● WORK INSTRUCTIONS
Below is some data; print it all back exactly.

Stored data
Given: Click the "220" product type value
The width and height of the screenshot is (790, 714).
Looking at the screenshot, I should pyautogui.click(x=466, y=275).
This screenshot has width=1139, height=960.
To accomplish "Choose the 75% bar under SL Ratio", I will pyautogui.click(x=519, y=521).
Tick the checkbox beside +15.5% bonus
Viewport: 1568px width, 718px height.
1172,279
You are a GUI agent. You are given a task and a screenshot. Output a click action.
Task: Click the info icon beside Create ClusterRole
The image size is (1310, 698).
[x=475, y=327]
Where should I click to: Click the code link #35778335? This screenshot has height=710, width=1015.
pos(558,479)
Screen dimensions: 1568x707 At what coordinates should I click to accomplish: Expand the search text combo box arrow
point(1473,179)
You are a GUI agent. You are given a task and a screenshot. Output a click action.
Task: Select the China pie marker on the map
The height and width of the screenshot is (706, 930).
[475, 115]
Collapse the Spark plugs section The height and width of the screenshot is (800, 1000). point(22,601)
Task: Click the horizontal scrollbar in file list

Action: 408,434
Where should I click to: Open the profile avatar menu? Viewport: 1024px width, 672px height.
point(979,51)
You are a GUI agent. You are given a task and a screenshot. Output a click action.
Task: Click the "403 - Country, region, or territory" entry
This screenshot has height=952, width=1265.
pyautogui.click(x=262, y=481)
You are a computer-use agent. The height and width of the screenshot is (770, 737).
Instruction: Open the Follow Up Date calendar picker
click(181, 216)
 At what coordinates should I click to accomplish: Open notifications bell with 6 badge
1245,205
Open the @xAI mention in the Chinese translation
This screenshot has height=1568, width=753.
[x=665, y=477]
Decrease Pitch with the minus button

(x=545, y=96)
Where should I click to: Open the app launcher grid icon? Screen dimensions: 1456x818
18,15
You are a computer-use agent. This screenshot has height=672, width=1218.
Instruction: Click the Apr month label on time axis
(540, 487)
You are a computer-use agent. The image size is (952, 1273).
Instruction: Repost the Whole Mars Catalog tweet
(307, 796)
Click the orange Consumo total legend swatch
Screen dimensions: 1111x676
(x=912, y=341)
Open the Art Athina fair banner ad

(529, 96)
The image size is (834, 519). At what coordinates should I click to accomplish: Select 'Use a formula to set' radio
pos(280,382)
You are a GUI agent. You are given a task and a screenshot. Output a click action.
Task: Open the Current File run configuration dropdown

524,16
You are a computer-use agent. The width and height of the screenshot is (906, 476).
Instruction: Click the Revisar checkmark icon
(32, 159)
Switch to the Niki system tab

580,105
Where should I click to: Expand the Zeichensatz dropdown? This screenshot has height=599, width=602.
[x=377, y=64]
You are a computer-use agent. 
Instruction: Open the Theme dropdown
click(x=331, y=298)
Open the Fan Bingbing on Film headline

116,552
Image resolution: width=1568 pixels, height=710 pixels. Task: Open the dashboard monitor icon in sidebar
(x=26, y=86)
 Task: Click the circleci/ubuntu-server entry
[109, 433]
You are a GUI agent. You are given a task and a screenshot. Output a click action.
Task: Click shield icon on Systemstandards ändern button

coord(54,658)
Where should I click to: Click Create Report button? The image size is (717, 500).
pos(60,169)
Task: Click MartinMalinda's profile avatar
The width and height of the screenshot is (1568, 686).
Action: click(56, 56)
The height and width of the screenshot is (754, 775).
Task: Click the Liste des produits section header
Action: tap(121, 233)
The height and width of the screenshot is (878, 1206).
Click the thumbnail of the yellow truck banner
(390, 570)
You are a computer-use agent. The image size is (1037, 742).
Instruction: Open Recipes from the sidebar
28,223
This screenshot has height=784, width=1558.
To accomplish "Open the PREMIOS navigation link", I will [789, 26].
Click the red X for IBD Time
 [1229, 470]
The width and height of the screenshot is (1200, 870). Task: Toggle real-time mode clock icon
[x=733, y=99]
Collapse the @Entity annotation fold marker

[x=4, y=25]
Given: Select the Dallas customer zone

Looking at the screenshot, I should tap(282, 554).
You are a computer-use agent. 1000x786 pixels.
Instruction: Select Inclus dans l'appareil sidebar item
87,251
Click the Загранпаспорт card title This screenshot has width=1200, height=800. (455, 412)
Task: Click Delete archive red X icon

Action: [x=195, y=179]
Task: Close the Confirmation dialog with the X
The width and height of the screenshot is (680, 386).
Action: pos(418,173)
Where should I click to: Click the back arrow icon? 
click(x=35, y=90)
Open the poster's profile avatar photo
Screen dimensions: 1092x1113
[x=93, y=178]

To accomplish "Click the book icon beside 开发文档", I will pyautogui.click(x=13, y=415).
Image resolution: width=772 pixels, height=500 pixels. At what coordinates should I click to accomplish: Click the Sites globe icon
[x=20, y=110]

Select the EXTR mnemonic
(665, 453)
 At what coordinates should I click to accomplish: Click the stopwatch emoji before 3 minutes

● RESULT OF THIS EXERCISE
Given: Click the "220" product type value
The width and height of the screenshot is (790, 714).
Looking at the screenshot, I should pyautogui.click(x=466, y=275).
This screenshot has width=1139, height=960.
To accomplish "Choose the 75% bar under SL Ratio", I will pyautogui.click(x=519, y=521).
Tick the checkbox beside +15.5% bonus
Viewport: 1568px width, 718px height.
1172,279
You are a GUI agent. You are given a task and a screenshot. Output a click action.
Task: Click the info icon beside Create ClusterRole
The image size is (1310, 698).
[x=475, y=327]
Where should I click to: Click the code link #35778335? This screenshot has height=710, width=1015.
pos(558,479)
Screen dimensions: 1568x707 At what coordinates should I click to accomplish: Expand the search text combo box arrow
point(1473,179)
You are a GUI agent. You are given a task and a screenshot. Output a click action.
Task: Select the China pie marker on the map
The height and width of the screenshot is (706, 930).
[475, 115]
Collapse the Spark plugs section The height and width of the screenshot is (800, 1000). point(22,601)
Task: Click the horizontal scrollbar in file list

Action: 408,434
Where should I click to: Open the profile avatar menu? Viewport: 1024px width, 672px height.
point(979,51)
You are a GUI agent. You are given a task and a screenshot. Output a click action.
Task: Click the "403 - Country, region, or territory" entry
This screenshot has height=952, width=1265.
pyautogui.click(x=262, y=481)
You are a computer-use agent. The height and width of the screenshot is (770, 737).
Instruction: Open the Follow Up Date calendar picker
click(181, 216)
 At what coordinates should I click to accomplish: Open notifications bell with 6 badge
1245,205
Open the @xAI mention in the Chinese translation
This screenshot has height=1568, width=753.
[x=665, y=477]
Decrease Pitch with the minus button

(x=545, y=96)
Where should I click to: Open the app launcher grid icon? Screen dimensions: 1456x818
18,15
You are a computer-use agent. This screenshot has height=672, width=1218.
Instruction: Click the Apr month label on time axis
(540, 487)
You are a computer-use agent. The image size is (952, 1273).
Instruction: Repost the Whole Mars Catalog tweet
(307, 796)
Click the orange Consumo total legend swatch
Screen dimensions: 1111x676
(x=912, y=341)
Open the Art Athina fair banner ad

(529, 96)
The image size is (834, 519). At what coordinates should I click to accomplish: Select 'Use a formula to set' radio
pos(280,382)
You are a GUI agent. You are given a task and a screenshot. Output a click action.
Task: Open the Current File run configuration dropdown

524,16
You are a computer-use agent. The width and height of the screenshot is (906, 476).
Instruction: Click the Revisar checkmark icon
(32, 159)
Switch to the Niki system tab

580,105
Where should I click to: Expand the Zeichensatz dropdown? This screenshot has height=599, width=602.
[x=377, y=64]
You are a computer-use agent. 
Instruction: Open the Theme dropdown
click(x=331, y=298)
Open the Fan Bingbing on Film headline

116,552
Image resolution: width=1568 pixels, height=710 pixels. Task: Open the dashboard monitor icon in sidebar
(x=26, y=86)
 Task: Click the circleci/ubuntu-server entry
[109, 433]
You are a GUI agent. You are given a task and a screenshot. Output a click action.
Task: Click shield icon on Systemstandards ändern button

coord(54,658)
Where should I click to: Click Create Report button? The image size is (717, 500).
pos(60,169)
Task: Click MartinMalinda's profile avatar
The width and height of the screenshot is (1568, 686).
Action: click(56, 56)
The height and width of the screenshot is (754, 775).
Task: Click the Liste des produits section header
Action: tap(121, 233)
The height and width of the screenshot is (878, 1206).
Click the thumbnail of the yellow truck banner
(390, 570)
You are a computer-use agent. The image size is (1037, 742).
Instruction: Open Recipes from the sidebar
28,223
This screenshot has height=784, width=1558.
To accomplish "Open the PREMIOS navigation link", I will [789, 26].
Click the red X for IBD Time
 [1229, 470]
The width and height of the screenshot is (1200, 870). Task: Toggle real-time mode clock icon
[x=733, y=99]
Collapse the @Entity annotation fold marker

[x=4, y=25]
Given: Select the Dallas customer zone

Looking at the screenshot, I should tap(282, 554).
You are a computer-use agent. 1000x786 pixels.
Instruction: Select Inclus dans l'appareil sidebar item
87,251
Click the Загранпаспорт card title This screenshot has width=1200, height=800. (455, 412)
Task: Click Delete archive red X icon

Action: [x=195, y=179]
Task: Close the Confirmation dialog with the X
The width and height of the screenshot is (680, 386).
Action: pos(418,173)
Where should I click to: Click the back arrow icon? 
click(x=35, y=90)
Open the poster's profile avatar photo
Screen dimensions: 1092x1113
[x=93, y=178]

To accomplish "Click the book icon beside 开发文档", I will pyautogui.click(x=13, y=415).
Image resolution: width=772 pixels, height=500 pixels. At what coordinates should I click to accomplish: Click the Sites globe icon
[x=20, y=110]

Select the EXTR mnemonic
(665, 453)
 At what coordinates should I click to accomplish: Click the stopwatch emoji before 3 minutes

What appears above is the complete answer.